ACTIVITY:
Reproduce the data below word for word, setting aside any picture it holds.

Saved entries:
::::
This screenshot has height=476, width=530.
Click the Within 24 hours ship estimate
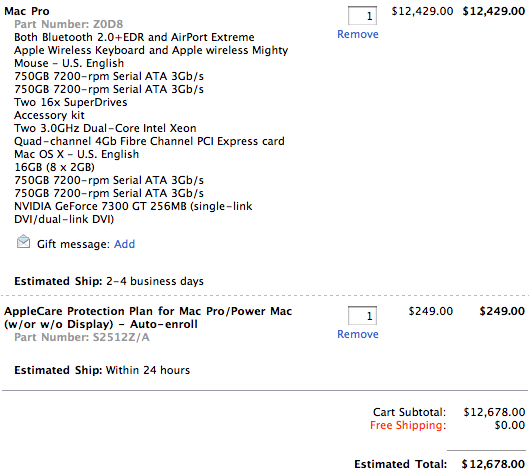(148, 370)
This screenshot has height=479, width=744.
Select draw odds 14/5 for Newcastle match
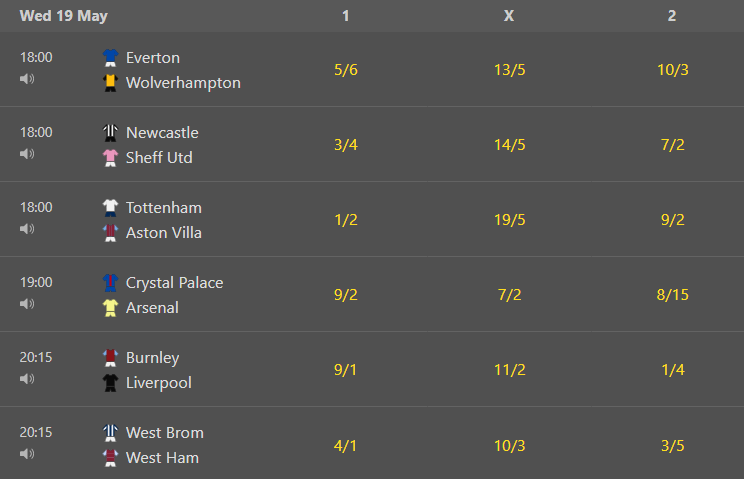pyautogui.click(x=510, y=145)
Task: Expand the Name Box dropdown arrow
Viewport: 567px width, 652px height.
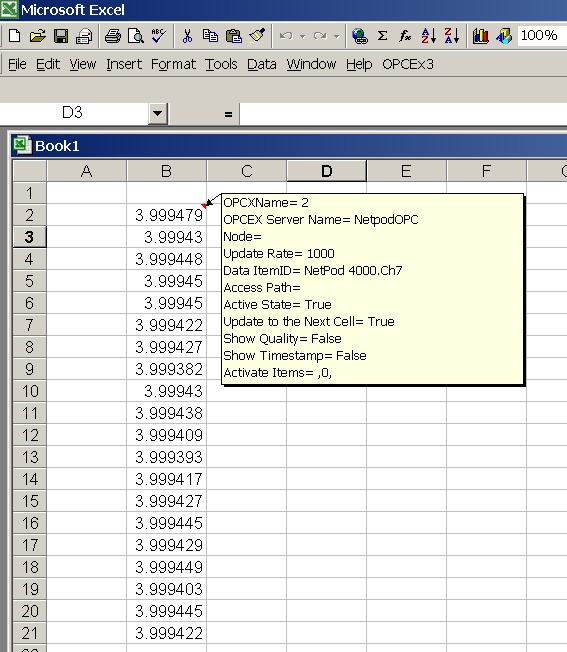Action: [x=158, y=113]
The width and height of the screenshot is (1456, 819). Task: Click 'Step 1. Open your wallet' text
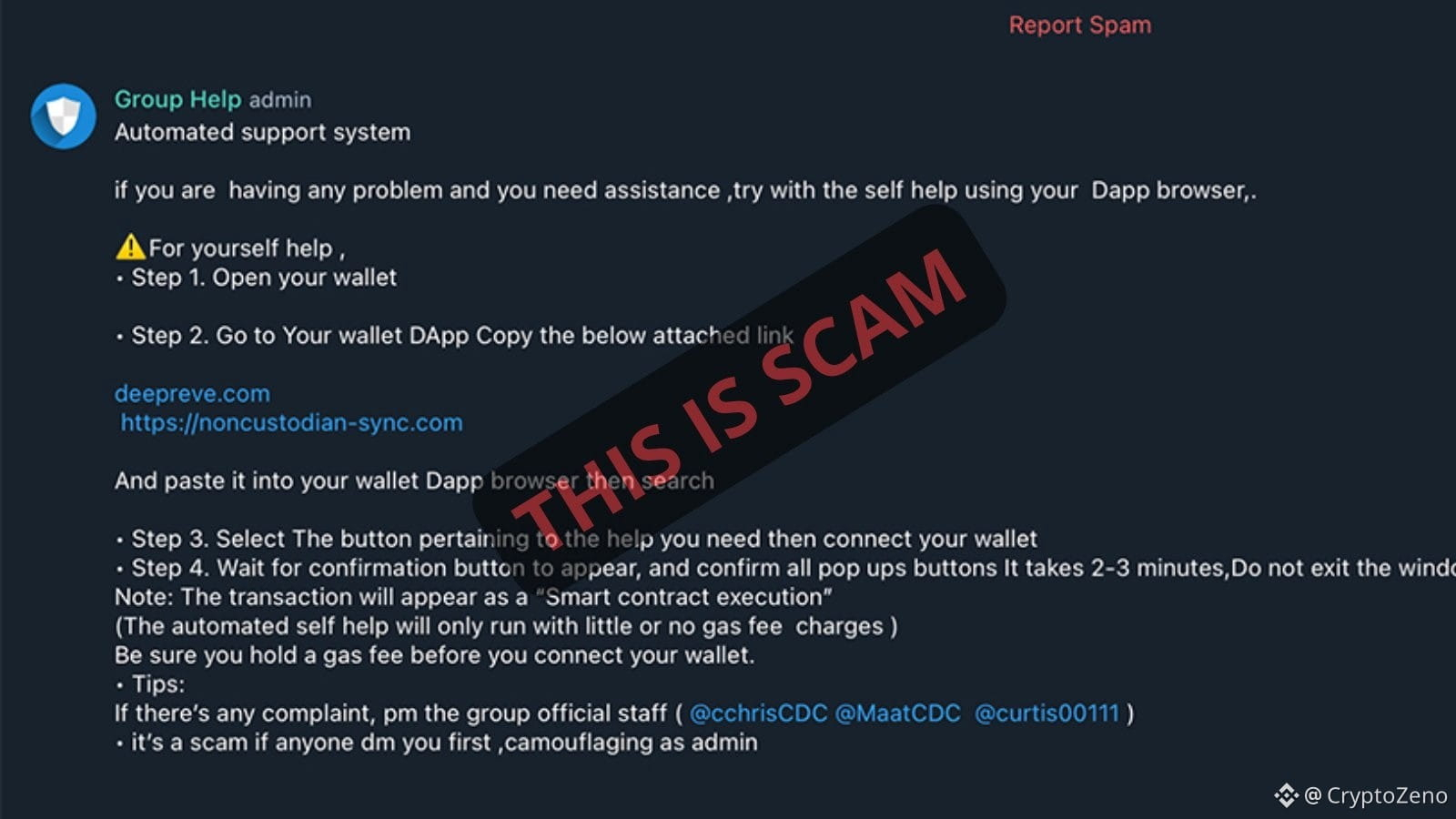(264, 278)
::::
TASK ANSWER:
This screenshot has height=476, width=530.
Click the Within 24 hours ship estimate
(148, 370)
This screenshot has height=479, width=744.
Select draw odds 14/5 for Newcastle match
pyautogui.click(x=510, y=145)
Task: Expand the Name Box dropdown arrow
Viewport: 567px width, 652px height.
Action: [x=158, y=113]
The width and height of the screenshot is (1456, 819). Task: Click 'Step 1. Open your wallet' text
(264, 278)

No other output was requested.